Roulez dans n’importe quel village de l’Hérault. Vous les repérerez sans effort : ces cubes blancs greffés à l’arrière d’une maison en pierre, qui semblent avoir atterri là par accident.
Le plus troublant, c’est qu’elles sont souvent bien construites. L’isolation est correcte, les menuiseries sont bonnes, l’étanchéité tient. Techniquement, il n’y a rien à redire.
Elles ratent ailleurs.
Trois façons de rater une extension
En copiant. Refaire de la fausse pierre, poser des tuiles anciennes récupérées, imiter les proportions du bâti existant. Ça ne trompe personne : l’œil voit immédiatement que c’est neuf, et il voit en plus que ça se cache. C’est le pire des deux mondes.
En ignorant. Poser un volume contemporain sans aucun rapport avec ce qui existe — ni dans les alignements, ni dans les hauteurs, ni dans les matières. L’extension et la maison se tournent le dos.

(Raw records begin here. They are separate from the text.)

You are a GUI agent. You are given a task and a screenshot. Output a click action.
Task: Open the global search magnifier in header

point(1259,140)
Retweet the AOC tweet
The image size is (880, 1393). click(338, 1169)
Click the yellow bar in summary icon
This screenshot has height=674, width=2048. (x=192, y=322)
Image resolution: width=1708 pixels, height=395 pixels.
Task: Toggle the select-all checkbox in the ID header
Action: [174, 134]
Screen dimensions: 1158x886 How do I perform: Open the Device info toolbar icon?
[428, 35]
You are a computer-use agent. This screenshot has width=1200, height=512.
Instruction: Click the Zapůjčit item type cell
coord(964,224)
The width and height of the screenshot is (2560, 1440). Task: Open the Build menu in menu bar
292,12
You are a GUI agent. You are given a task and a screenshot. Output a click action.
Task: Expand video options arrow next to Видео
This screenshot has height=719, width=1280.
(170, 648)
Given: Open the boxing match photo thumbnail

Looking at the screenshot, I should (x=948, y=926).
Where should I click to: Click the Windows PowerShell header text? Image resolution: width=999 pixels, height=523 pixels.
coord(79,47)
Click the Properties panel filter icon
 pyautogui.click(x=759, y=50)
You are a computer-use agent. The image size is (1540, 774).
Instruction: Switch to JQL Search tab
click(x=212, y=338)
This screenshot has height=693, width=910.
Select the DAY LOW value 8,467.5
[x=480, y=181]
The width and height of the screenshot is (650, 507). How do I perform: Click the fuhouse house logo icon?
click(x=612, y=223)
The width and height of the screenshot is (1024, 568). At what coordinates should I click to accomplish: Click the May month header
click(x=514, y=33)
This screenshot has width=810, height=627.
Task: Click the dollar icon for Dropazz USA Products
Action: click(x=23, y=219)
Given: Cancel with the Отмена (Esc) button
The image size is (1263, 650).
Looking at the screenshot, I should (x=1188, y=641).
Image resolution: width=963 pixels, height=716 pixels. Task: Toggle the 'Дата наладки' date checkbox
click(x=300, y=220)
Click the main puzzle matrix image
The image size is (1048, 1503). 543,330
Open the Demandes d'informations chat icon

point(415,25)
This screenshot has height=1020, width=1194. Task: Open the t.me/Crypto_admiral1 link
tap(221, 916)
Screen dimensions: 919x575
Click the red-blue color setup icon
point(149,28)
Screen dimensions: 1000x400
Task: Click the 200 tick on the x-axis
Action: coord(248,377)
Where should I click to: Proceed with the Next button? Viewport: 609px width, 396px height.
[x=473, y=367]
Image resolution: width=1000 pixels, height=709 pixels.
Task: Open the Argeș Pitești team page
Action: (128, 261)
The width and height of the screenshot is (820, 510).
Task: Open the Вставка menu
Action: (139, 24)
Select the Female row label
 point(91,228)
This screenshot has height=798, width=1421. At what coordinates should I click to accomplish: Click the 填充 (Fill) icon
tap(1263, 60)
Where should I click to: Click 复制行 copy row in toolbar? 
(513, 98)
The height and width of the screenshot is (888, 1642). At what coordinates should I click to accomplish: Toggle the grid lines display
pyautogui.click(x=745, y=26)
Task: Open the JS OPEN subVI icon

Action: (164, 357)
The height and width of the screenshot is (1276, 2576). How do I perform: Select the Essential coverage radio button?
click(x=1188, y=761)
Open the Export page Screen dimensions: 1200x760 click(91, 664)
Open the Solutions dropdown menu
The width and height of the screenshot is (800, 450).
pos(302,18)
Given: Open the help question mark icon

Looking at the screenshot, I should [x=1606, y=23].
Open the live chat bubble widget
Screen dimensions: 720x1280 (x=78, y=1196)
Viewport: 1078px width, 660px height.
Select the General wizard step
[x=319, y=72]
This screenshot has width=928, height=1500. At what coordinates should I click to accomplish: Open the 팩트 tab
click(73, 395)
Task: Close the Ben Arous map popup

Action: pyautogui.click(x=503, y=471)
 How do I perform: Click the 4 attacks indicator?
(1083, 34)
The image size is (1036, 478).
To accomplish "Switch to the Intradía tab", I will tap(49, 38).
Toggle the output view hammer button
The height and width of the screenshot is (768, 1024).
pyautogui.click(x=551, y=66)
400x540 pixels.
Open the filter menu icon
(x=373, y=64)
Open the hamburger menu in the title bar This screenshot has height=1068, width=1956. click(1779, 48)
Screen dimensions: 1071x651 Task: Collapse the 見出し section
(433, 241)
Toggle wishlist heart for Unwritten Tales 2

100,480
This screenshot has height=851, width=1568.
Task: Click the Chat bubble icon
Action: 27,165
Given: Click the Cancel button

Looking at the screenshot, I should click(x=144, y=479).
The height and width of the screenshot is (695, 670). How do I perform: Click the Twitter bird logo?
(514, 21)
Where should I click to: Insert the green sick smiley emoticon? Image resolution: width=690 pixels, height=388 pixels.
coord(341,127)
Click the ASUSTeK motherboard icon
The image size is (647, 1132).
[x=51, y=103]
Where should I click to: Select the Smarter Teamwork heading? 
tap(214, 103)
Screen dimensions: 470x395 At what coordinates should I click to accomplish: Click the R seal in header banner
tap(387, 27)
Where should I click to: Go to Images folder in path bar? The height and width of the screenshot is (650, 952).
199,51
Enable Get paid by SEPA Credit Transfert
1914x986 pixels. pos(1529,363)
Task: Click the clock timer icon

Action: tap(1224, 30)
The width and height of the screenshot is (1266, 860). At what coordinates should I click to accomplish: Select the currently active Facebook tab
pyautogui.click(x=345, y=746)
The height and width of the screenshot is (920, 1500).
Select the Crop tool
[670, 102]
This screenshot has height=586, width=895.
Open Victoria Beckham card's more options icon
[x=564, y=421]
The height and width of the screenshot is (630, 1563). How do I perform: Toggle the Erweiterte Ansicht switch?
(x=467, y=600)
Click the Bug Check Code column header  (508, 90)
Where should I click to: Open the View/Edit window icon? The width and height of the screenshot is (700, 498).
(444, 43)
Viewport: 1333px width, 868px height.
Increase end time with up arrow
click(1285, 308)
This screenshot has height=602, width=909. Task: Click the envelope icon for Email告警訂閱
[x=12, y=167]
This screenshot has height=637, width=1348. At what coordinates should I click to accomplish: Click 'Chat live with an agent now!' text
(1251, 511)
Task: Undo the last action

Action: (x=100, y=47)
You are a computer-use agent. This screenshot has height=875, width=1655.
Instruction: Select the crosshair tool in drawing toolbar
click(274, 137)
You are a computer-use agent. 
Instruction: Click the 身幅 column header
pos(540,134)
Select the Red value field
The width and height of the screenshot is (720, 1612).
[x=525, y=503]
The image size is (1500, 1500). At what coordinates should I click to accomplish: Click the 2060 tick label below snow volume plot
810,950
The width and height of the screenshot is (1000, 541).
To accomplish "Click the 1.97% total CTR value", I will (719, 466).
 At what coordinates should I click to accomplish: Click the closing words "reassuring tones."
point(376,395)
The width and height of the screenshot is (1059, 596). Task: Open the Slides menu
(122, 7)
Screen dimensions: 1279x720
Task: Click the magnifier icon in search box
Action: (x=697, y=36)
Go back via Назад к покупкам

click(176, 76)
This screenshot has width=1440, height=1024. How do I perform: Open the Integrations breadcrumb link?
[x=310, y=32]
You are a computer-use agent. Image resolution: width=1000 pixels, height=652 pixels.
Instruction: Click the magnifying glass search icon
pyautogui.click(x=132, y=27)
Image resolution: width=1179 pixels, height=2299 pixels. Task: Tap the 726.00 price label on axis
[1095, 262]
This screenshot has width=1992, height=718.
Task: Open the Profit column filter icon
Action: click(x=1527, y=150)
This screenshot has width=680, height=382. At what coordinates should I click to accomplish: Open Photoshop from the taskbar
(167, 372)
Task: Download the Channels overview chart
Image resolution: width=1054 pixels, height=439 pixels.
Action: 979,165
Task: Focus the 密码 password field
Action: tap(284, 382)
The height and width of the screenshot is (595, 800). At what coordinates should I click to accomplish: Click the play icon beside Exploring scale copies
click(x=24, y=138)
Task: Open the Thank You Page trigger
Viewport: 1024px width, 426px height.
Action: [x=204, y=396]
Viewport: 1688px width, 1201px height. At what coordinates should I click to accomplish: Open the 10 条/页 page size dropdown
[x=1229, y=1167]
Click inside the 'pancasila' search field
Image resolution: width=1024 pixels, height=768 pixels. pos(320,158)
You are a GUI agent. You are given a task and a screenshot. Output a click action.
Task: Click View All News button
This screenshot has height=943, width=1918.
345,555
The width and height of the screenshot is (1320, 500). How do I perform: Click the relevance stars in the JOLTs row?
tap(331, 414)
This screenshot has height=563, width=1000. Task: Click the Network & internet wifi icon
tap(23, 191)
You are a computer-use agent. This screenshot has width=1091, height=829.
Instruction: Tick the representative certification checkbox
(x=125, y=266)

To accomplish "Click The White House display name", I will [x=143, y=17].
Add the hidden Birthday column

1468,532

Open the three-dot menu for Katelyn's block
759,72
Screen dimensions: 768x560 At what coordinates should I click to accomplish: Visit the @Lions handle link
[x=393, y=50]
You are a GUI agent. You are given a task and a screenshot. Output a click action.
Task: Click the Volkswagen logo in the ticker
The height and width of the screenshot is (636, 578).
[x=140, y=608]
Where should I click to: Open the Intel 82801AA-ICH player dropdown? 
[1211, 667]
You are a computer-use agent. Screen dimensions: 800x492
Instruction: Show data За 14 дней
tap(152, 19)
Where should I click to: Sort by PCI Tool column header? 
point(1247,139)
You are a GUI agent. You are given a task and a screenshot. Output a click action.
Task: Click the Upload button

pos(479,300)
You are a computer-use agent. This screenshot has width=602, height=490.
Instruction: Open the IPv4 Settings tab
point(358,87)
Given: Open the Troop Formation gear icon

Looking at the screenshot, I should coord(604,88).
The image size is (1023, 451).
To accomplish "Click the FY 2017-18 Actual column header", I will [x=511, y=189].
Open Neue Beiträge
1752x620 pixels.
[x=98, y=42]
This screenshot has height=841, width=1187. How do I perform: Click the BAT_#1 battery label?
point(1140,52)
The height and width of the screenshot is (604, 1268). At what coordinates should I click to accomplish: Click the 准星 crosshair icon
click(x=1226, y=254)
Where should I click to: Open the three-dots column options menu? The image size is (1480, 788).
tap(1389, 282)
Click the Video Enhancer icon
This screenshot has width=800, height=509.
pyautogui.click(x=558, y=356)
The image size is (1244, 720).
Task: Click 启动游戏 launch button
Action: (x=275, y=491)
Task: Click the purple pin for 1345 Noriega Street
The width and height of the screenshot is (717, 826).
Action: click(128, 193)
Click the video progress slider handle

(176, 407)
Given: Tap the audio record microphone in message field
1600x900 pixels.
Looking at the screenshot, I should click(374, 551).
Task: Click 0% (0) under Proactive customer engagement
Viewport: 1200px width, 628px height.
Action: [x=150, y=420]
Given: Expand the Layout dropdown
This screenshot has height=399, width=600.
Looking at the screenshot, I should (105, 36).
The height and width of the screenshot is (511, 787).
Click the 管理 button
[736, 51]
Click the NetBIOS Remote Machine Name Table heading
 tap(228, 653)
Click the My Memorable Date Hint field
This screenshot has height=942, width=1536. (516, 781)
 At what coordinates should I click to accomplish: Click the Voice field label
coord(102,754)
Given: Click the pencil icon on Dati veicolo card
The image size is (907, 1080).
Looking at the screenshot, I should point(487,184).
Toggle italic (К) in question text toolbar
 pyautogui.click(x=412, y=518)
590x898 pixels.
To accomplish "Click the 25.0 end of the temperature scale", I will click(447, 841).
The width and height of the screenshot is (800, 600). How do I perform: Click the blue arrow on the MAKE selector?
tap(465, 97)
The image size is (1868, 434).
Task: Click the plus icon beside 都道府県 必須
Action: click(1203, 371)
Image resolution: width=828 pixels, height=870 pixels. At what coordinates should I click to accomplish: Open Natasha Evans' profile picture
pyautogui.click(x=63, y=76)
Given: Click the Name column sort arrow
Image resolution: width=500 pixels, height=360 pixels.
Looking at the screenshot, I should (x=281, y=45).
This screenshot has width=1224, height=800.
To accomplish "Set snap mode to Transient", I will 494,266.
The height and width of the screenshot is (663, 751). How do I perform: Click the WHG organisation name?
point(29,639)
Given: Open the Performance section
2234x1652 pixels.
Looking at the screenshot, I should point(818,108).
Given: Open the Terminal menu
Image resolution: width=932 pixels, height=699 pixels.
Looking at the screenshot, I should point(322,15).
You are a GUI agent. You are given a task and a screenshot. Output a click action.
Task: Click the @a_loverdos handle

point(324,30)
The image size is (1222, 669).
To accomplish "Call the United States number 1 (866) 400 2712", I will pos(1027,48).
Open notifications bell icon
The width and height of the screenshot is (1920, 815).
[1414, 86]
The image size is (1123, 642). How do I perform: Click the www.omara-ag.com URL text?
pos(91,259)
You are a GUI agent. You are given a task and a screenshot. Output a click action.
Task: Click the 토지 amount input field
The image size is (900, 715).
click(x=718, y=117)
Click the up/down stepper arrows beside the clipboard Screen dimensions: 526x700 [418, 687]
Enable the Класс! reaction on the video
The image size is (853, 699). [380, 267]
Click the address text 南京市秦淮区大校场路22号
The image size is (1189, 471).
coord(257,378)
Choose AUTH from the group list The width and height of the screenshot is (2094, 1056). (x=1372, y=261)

En hésitant. La plus fréquente. Un peu d’enduit qui rappelle vaguement la pierre, une toiture ni plate ni pentue, des ouvertures qui ne sont ni celles de la maison ni celles d’aujourd’hui. Le projet n’a pas tranché, et ça se voit.
Ce qui fonctionne
Les extensions réussies assument un écart franc, mais tiennent un point commun.
L’écart : la matière. Du bois, du métal, un enduit lisse — quelque chose qui dit clairement « je suis de 2026 ». Personne n’est dupe, autant le dire franchement.
Le point commun : c’est presque toujours une ligne. Le niveau d’un bandeau, la hauteur d’un acrotère alignée sur un appui de fenêtre existant, la prolongation d’un rampant. Un seul alignement suffit à rattacher deux volumes qui n’ont rien à voir.
Le vrai sujet, c’est la rue
Une extension ne se juge pas depuis le salon. Elle se juge depuis le trottoir d’en face.
C’est la première chose que nous faisons sur ce type de projet : nous allons nous placer là où les gens passent, et nous regardons. Avant tout plan.